As a general rule, however we introduce values into a session, we use some or all of the following steps:
1. Give a rationale: Why do values matter?
2. Provide brief psychoeducation: What are values?
3. Do an experiential exercise: Directly connect with values.
4. Help clients put their values into words.
Step 1: Give a Rationale
Our first step is generally to give a rationale for clarifying values.
Here’s one way of explaining why values matter.
Therapist: Is it okay if we spend some time today clarifying what really matters to you in the big picture? I’d like to hear what sort of person you want to be, what you want to stand for in life, what sort of relationships you want to build with people, and what sort of strengths or qualities you want to develop or apply more in your life.
Specifically, what I’m referring to is something we commonly call values— basically your heart’s deepest desires for how you want to behave as a human being.
I’m suggesting we do this because it makes a huge difference to most people. It helps us set meaningful goals, helps give us strength and courage to deal with our challenges, helps motivate and inspire us, helps us deal with pain and stress, and, last but not least, helps us build a richer, fuller life.
Step 2: Provide Brief Psychoeducation
Next, we provide brief psychoeducation about what values are, pri-marily to distinguish values from goals. As this is covered in detail in any introductory ACT text, I won’t go over it again here.
Step 3: Do an Experiential Exercise
Remember the trap of talking about ACT instead of doing it? There’s an especial danger of doing this with values work, turning the session into an intellectual discussion about values, rather than a deep experien-tial connection with values. To avoid this trap, we need to slow down and lead the client into an experiential exercise aimed at values clarification.
Again, you’ll find plenty of these in any introductory ACT text; for a comprehensive list, see ACT Made Simple (p. 201).
It’s often useful to complement these exercises with the Bull’s- Eye Worksheet, especially in conjunction with the concept of “toward moves”
and “away moves.” In the transcript below, the therapist has already introduced the Bull’s- Eye Worksheet (described in chapter 6).
Therapist: A toward move is something you do that gets you closer to the bull’s- eye: something that’s meaningful and life enhancing for you, something that shows you’re
behaving like the person you really want to be. An away move is something you do that takes you away from the bull’s- eye: something that isn’t meaningful and life enhancing. Away moves are the things you do when you aren’t behaving like the person you really want to be.
Client: I see.
Therapist: So when you’re making a toward move, you’re doing what matters.
Client: Got it.
Therapist: Let’s use this to take a look at what’s been happening in this room today. For the last few minutes we’ve been talking about your desire to build a better relationship with your wife and kids. So in this quadrant here (pointing to relationships), would you say you’ve been moving toward the bull’s- eye or away from it?
Client: Toward.
Therapist: I agree. But what about earlier in the session, when you got hooked by all those thoughts about how much your
wife pisses you off and started blaming her for all the problems in your marriage. Was that a toward move or away move?

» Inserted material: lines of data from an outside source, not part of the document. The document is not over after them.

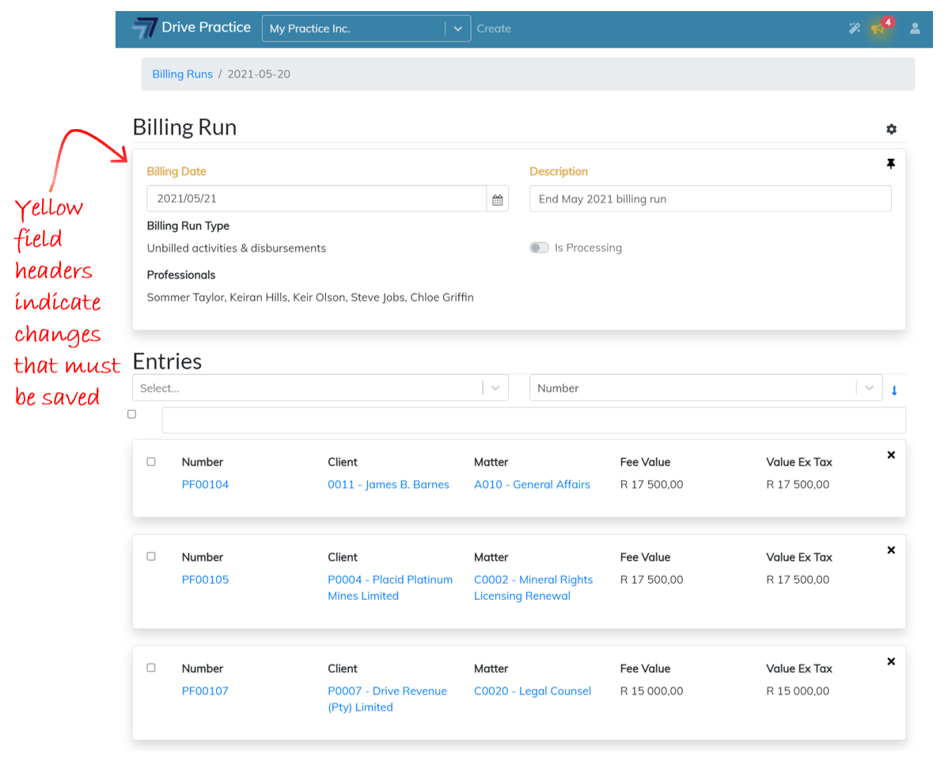Click the pin icon on billing card
The height and width of the screenshot is (758, 948).
tap(890, 164)
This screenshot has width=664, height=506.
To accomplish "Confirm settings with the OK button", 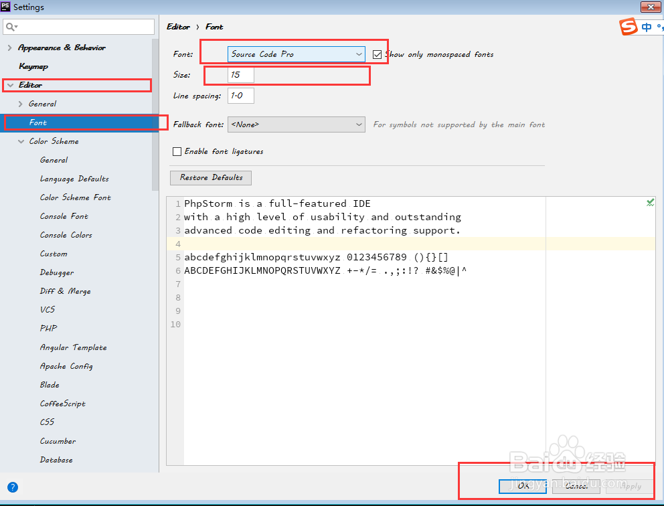I will click(x=523, y=486).
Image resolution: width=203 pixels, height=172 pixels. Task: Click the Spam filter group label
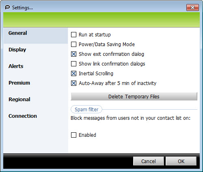point(86,109)
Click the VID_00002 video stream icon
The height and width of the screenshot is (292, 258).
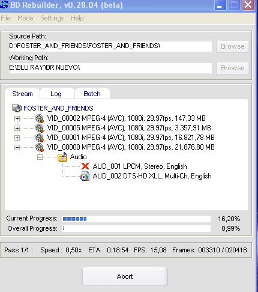point(40,118)
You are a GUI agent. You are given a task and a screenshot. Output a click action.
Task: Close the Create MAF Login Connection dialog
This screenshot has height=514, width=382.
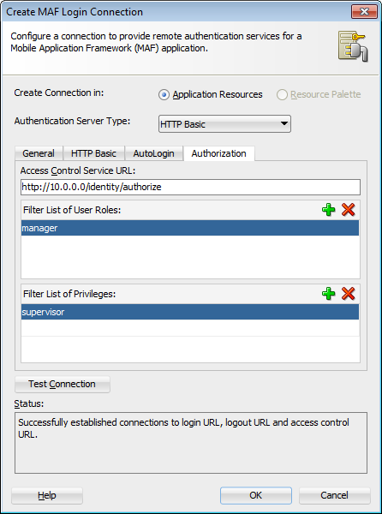(364, 12)
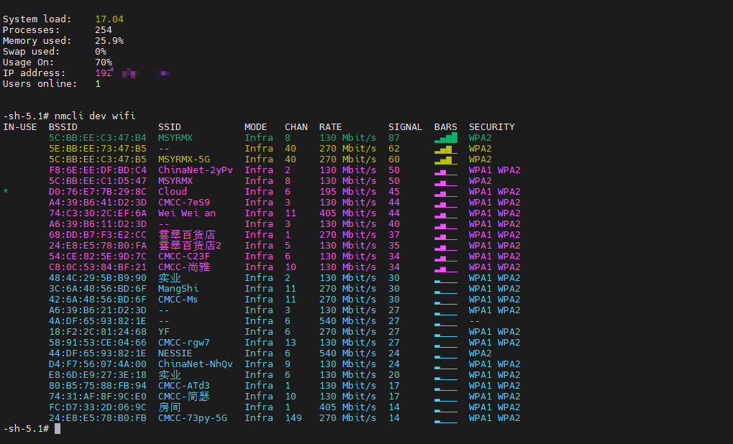Click the signal bars in the Cloud row
Viewport: 733px width, 444px height.
pos(446,192)
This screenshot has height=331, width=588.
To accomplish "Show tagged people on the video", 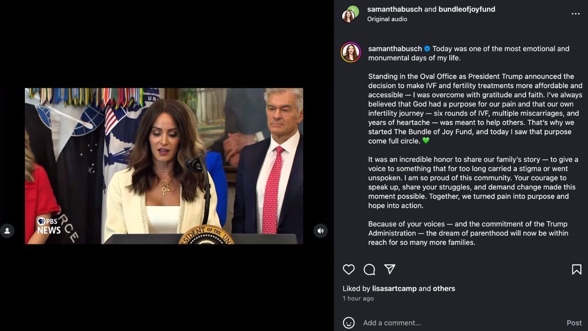I will (x=7, y=231).
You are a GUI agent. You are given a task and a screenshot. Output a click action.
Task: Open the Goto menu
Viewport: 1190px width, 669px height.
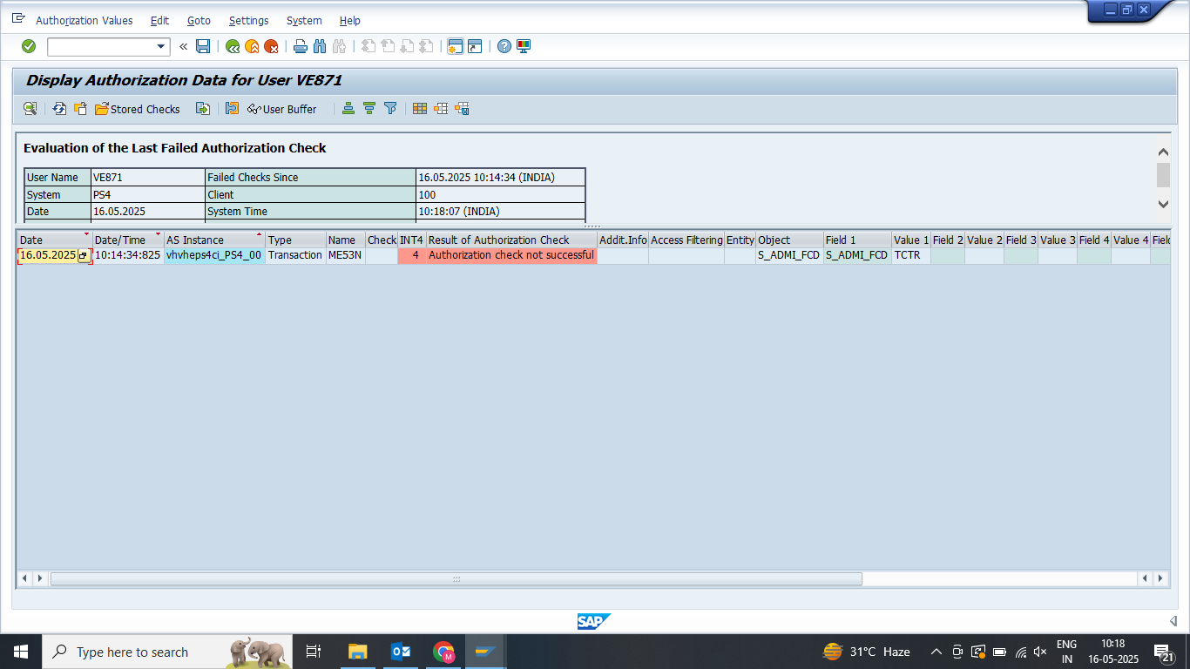[199, 20]
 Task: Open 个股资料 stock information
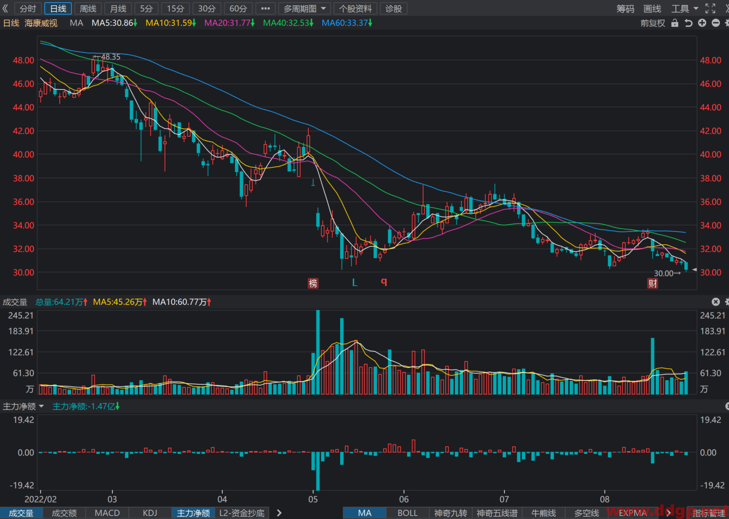[x=355, y=9]
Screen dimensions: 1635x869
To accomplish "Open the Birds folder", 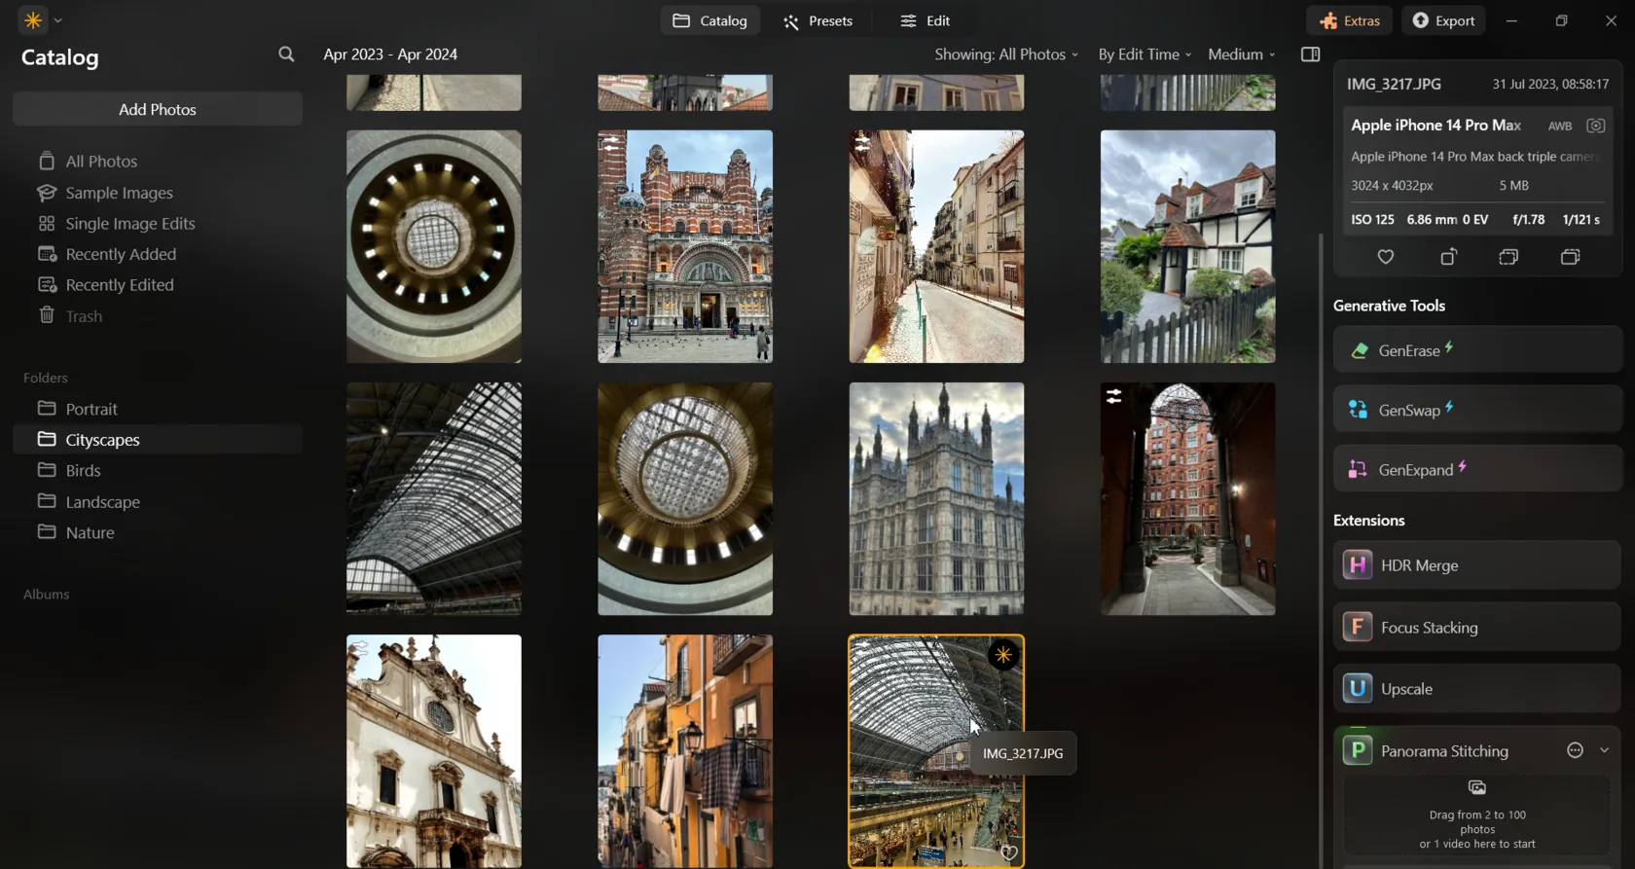I will point(83,471).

Client: That was definitely an away move.
Therapist: Cool. What about right now in this moment, in your interaction with me? To me, it seems like you’re being very open, trusting, and cooperative. And you’re also really engaging with me. So in terms of our interaction (pointing to the relationships quadrant) and the way you’re behaving right now toward me, can you place your finger somewhere on this diagram to show me how close you are to the bull’s- eye?

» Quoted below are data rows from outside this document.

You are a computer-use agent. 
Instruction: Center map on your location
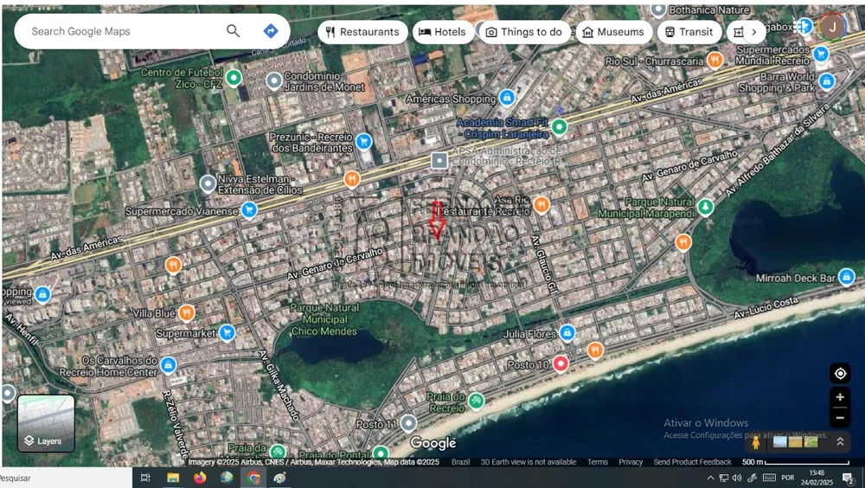[x=840, y=374]
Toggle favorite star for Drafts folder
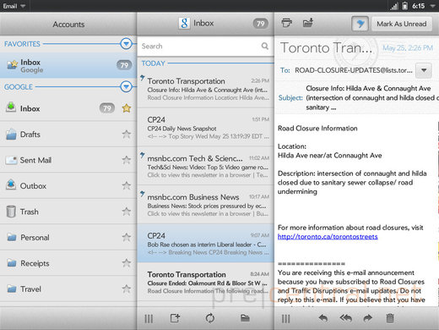439x330 pixels. (127, 135)
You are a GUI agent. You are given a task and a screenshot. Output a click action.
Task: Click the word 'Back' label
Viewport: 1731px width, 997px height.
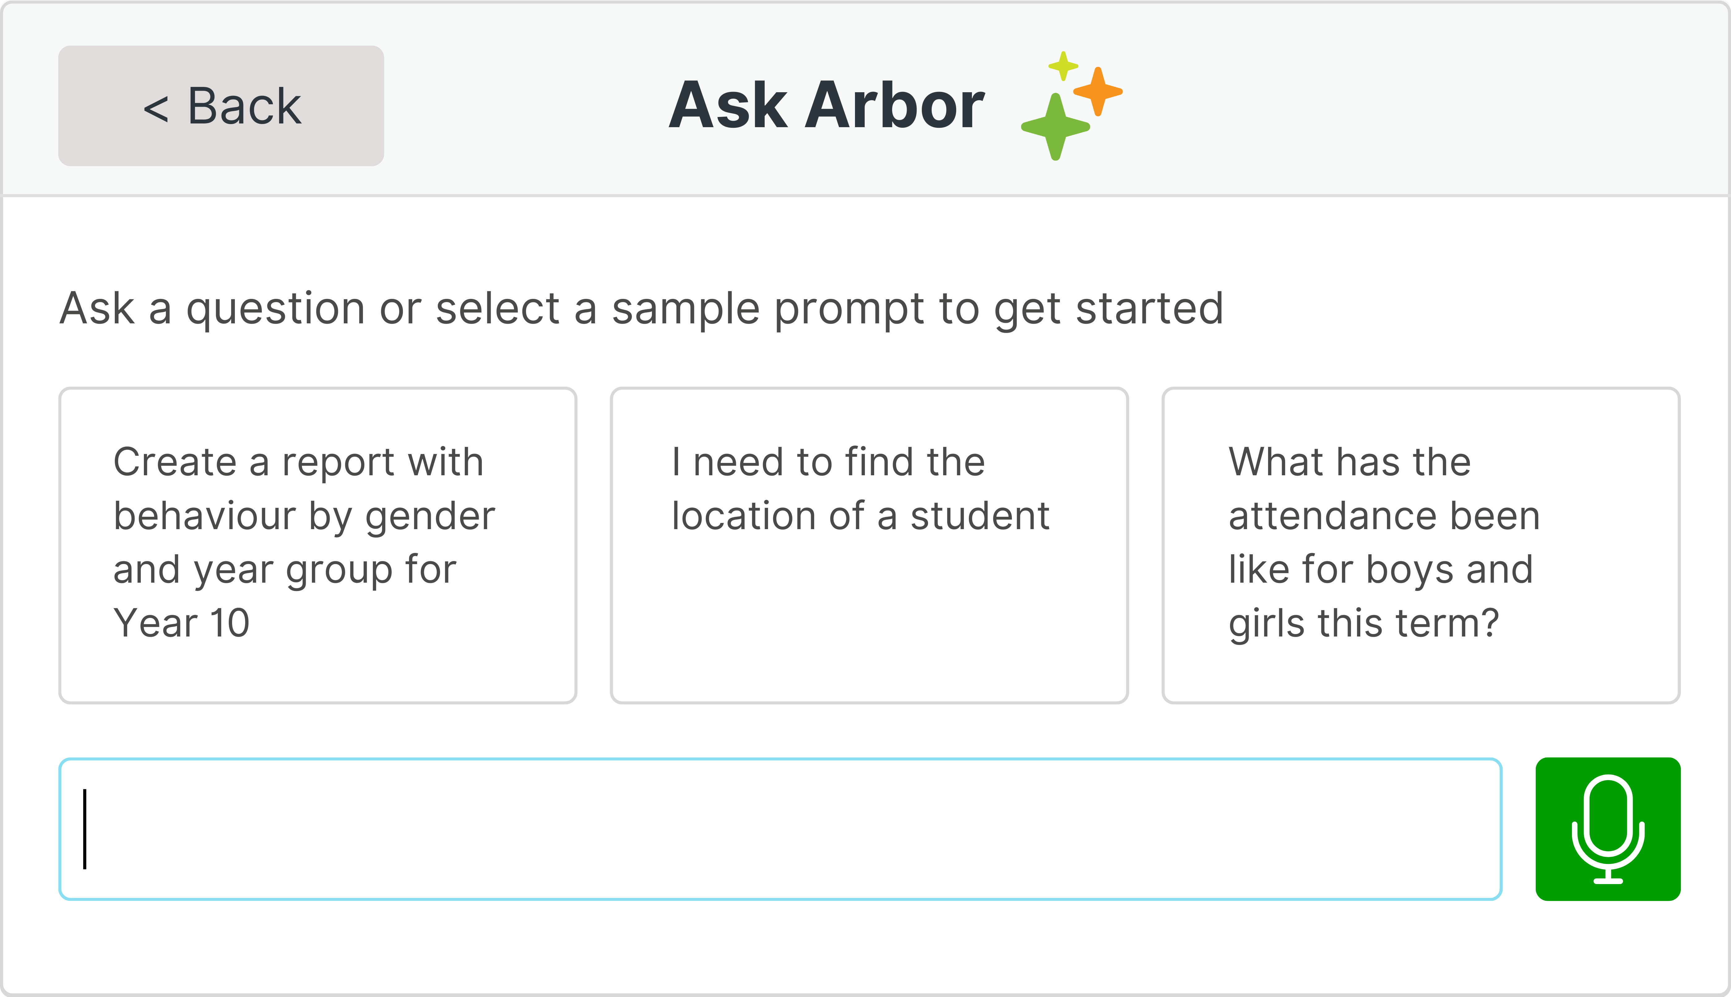244,106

Client: (Seems surprised and pleased.) Pretty close, actually. (Puts his finger just outside the bull’s- eye.)
Therapist: Okay, so take a moment to notice what this is like— to be doing something that matters.
Client: (Pauses.) It’s good.
In this way, we can use the bull’s- eye as a scale indicating congru-ence with values. Whatever area of life the client is talking about, we can ask him to point out on the diagram where he currently is. Here are a few other examples of how we can use the bull’s- eye to help clients hone in on values and committed actions:
“If you let these feelings dictate what you do here, is that going to move you toward or away from the bull’s- eye?”

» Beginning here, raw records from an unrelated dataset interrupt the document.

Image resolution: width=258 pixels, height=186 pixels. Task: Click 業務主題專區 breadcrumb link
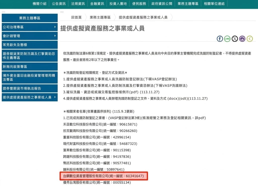pyautogui.click(x=100, y=17)
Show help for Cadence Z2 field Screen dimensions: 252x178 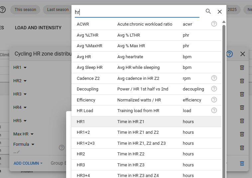[214, 78]
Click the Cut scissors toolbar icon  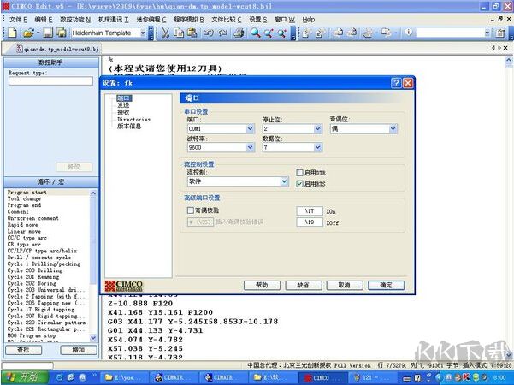point(164,33)
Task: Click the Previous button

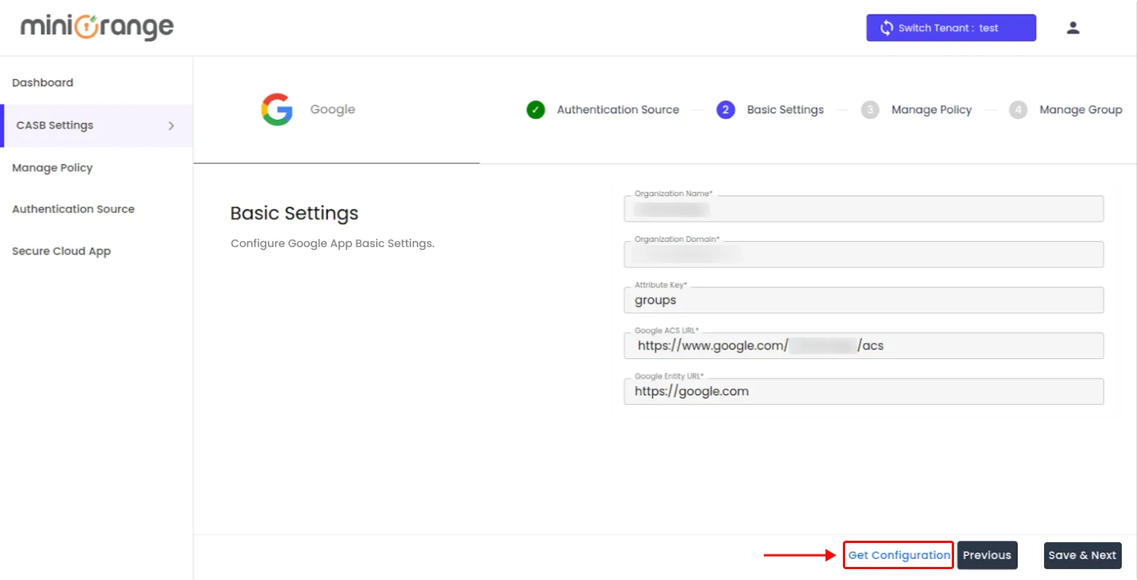Action: 987,555
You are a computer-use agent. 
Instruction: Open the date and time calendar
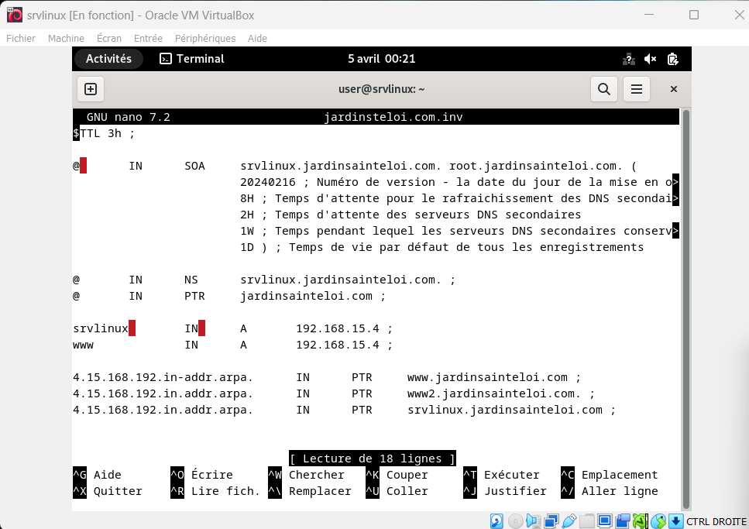point(382,59)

“If you go along with that thought, will that take you toward or away from the bull’s- eye?”
“Would doing that be a toward move or an away move?”
“What’s a small step you could take that would get you a bit closer to the bull’s- eye?”
Step 4: Help Clients Put Their Values into Words
Many clients come up with their own words to describe their values, but some have difficultly doing so. The Forty Common Values Worksheet (available as a free download at www.actmindfully.com.au) can be helpful for those who are struggling with this.